[EXERCISE] Look through the data below for the line with "You are a computer-use agent. The" and the line with "Task: Tap the", then output those two and all lines in between, exactly as written.

━━━━

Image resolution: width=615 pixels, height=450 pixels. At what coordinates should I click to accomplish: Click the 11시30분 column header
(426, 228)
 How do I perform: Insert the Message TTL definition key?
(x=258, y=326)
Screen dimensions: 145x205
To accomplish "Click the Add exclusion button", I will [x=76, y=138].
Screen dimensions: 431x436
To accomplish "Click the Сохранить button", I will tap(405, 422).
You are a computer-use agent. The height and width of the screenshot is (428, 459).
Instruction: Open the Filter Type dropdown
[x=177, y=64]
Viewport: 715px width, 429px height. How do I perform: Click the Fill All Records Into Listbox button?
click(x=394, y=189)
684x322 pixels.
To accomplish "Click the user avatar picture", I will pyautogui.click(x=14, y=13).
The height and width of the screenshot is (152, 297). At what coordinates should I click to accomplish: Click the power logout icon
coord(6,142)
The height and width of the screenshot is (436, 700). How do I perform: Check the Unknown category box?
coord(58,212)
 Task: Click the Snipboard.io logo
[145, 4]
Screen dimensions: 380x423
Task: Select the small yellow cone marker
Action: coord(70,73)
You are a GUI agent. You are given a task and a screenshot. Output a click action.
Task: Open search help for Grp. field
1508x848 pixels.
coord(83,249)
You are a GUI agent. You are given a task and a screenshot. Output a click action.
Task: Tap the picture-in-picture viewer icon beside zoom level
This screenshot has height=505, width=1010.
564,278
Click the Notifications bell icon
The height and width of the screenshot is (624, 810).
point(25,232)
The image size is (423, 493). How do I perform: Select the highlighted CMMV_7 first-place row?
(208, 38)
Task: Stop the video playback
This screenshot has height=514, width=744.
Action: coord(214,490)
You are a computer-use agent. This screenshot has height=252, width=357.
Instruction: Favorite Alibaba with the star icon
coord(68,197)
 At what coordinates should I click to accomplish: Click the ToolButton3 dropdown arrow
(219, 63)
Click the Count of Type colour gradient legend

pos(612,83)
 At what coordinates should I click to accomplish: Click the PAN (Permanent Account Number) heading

━━━━

[FINISHED TASK]
You are a computer-use agent. The height and width of the screenshot is (428, 459).
Instruction: Open the Filter Type dropdown
[x=177, y=64]
Viewport: 715px width, 429px height. How do I perform: Click the Fill All Records Into Listbox button?
click(x=394, y=189)
684x322 pixels.
To accomplish "Click the user avatar picture", I will pyautogui.click(x=14, y=13).
The height and width of the screenshot is (152, 297). At what coordinates should I click to accomplish: Click the power logout icon
coord(6,142)
The height and width of the screenshot is (436, 700). How do I perform: Check the Unknown category box?
coord(58,212)
 Task: Click the Snipboard.io logo
[145, 4]
Screen dimensions: 380x423
Task: Select the small yellow cone marker
Action: coord(70,73)
You are a GUI agent. You are given a task and a screenshot. Output a click action.
Task: Open search help for Grp. field
1508x848 pixels.
coord(83,249)
You are a GUI agent. You are given a task and a screenshot. Output a click action.
Task: Tap the picture-in-picture viewer icon beside zoom level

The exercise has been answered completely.